If anyone has any questions, please feel free to fire away below. If anyone wishes to comment on our comment policy — loose as it is — please feel free to do so below.

We now return to our regularly scheduled China programming.

The China Twist: How To Do Business In China, Or Not

Posted in Basics of China Business Law, China Business, Recommended Reading

Just finished reading The China Twist, a fascinating, easy to read, and very helpful book on doing business in China. The China Twist is written by Wen-Szu Lin, and it is described as “the firsthand story of two Wharton MBAs who brought a beloved U.S. food franchise [Auntie Anne’s Pretzels] to Chin and encountered outrageous obstacles that will make anyone in business laugh, cringe, and think twice about doing business in Asia.”

Really? All of Asia?

The China Twist

The China Twist

In reality, instead of making you think twice about doing business even in China, it should make you realize how important it is to go there prepared and with an experienced team in place to assist you. This is an excellent book, but it is much more a cautionary lesson on how not to do business in China than as a lesson on why not to go to China (much less all of Asia) at all.
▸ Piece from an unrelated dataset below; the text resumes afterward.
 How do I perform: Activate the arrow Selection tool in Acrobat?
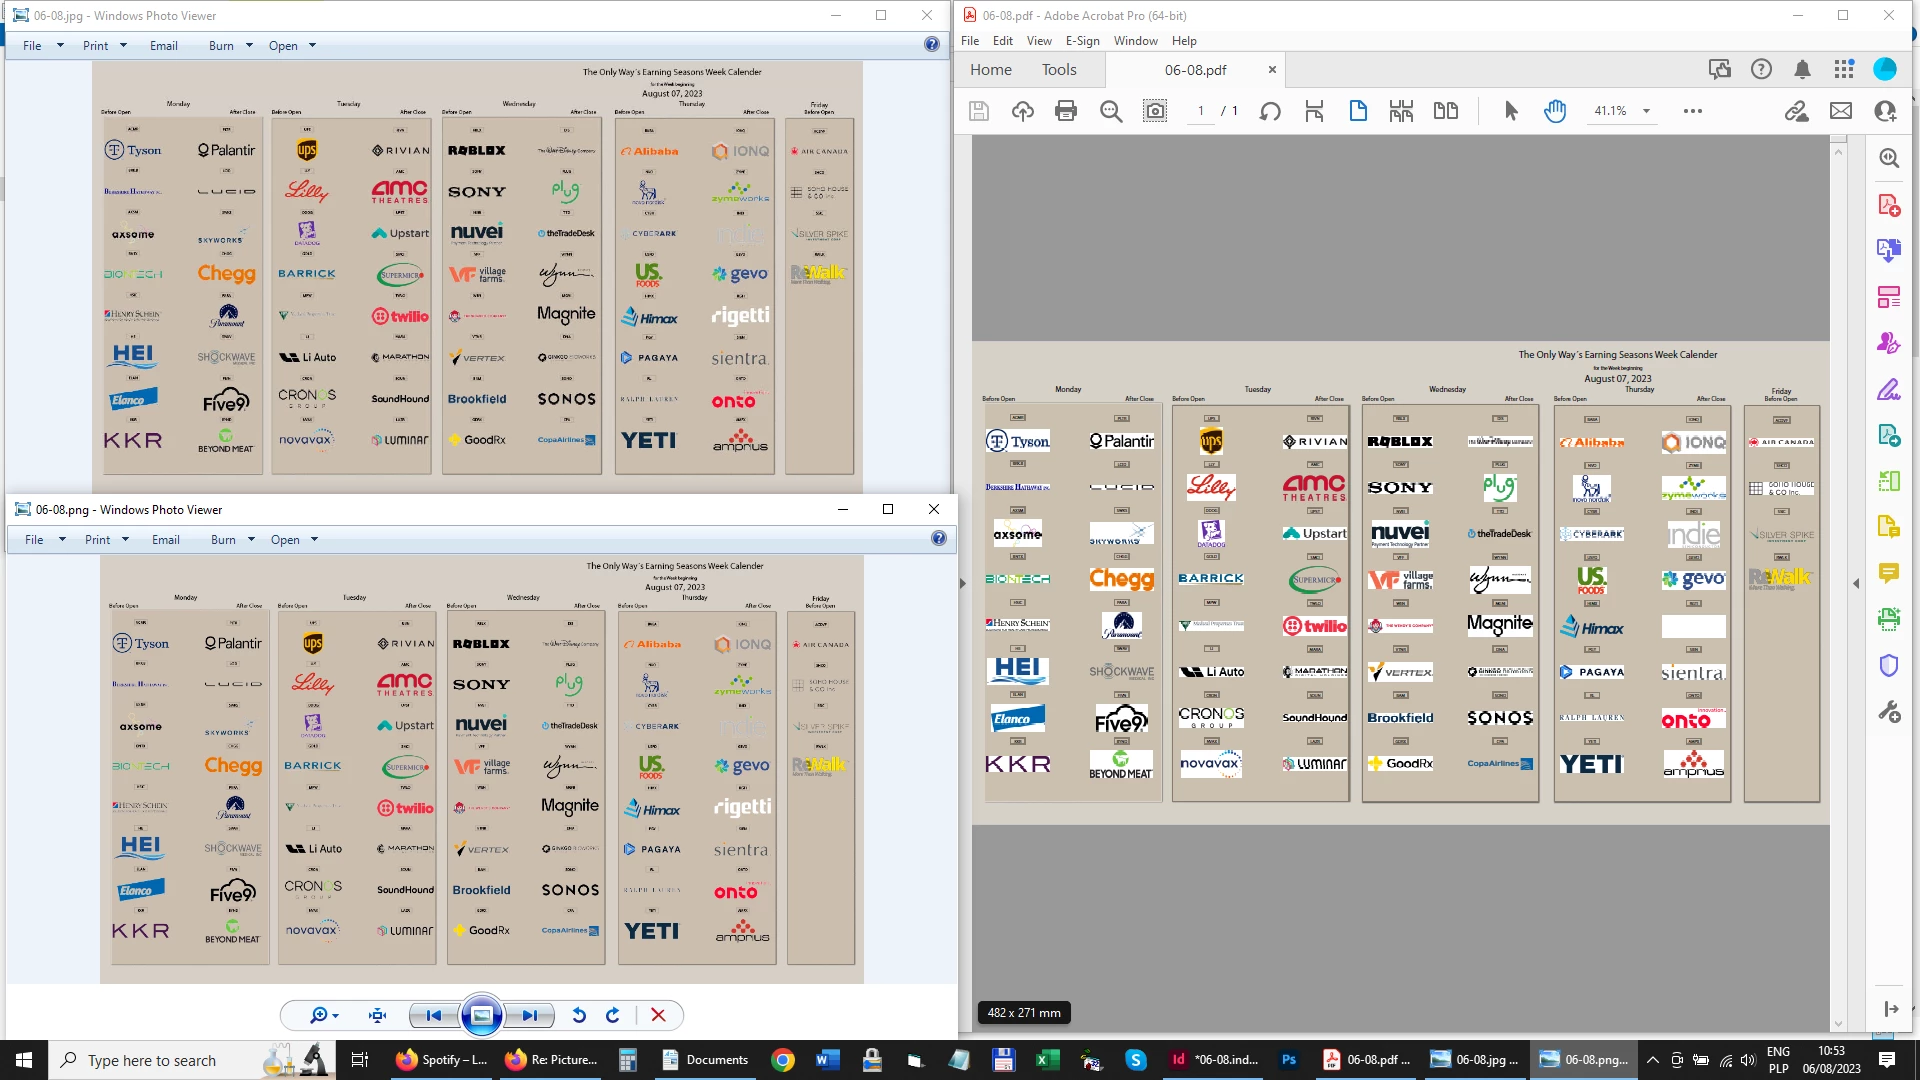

I use the following legal mishap as an example of this. This excerpt comes from the chapter, “Tripping Up on Chinese Labor Contract Laws”:

Let me see if I understand this correctly. So what you are saying is that even though we have paid our employees on time for the past three years, including raises, bonuses, overtime, and six inusurances, they can sue us for double pay since we “took advantage” of them by not having a renewed contract?” I asked our HR lawyer, Adrian.

“That is absolutely correct. According to labor contract laws, after the original contract ends, you must renew within a month. Otherwise you have to pay double for the entire period that they are not under contract. It is not the same as the US. You guys are foreigners so you do not understand,” Adrian explained.

“That is bullshit! Several people told us that if we do not sign a renewal contract, it automatically renews after one month.

*    *    *    *

We were learning the hard way that the underlying concept behind labor laws in China was drastically different from that of US laws. Although we had HR lawyers draft all of our legal contracts, we were unsure about the details and the technicalities of how they were to be implemented.

Let’s parse out some of this paragraph. Rather than discuss what to do with his HR lawyer before the company’s employment contracts with its employees expired, he relied on what “several people” had told him. Not only is not wise to “crowdfund” your legal advice, it is particularly unwise to do that with China’s employment laws because they are so local. I touched on this in an article I wrote for Forbes Magazine earlier this year, entitled, China’s Hourly Workweek: Think Locally:

I have avoided writing on China employment law because it is so complicated and so localized. My fear has been that any single article can only scratch the surface.

I am also troubled by his argument above for sympathy. He is essentially saying that because he followed China’s laws on bonuses and overtime and insurances, he should be allowed to violate China’s laws on the requirement of a written contract. Really? So if I go ten days in a row without violating a law, I should not be fined for going over the speed limit on the 11th day? And again, would he not have been better off having sat down with his China HR lawyer proactively and discussed China’s employment laws both generally and specifically, rather than “learning the hard way” about them?

Nonetheless, it is still a very fine book because the problems (both legal and otherwise) are exactly the same problems that befell most American entrepreneurs that seek to do business in China. It is a well-written and forthright book, and even though I sometimes found myself disagreeing with Mr. Lin regarding the reasons for some of his China business problems and some of his solutions as well, it does provide real life hands-on insight for those considering setting up a business in China. Had Wen-Szu Lin read his own book before he had gone to China, his chances of success there would almost certainly have been higher. That should be reason enough for you to read China Twist.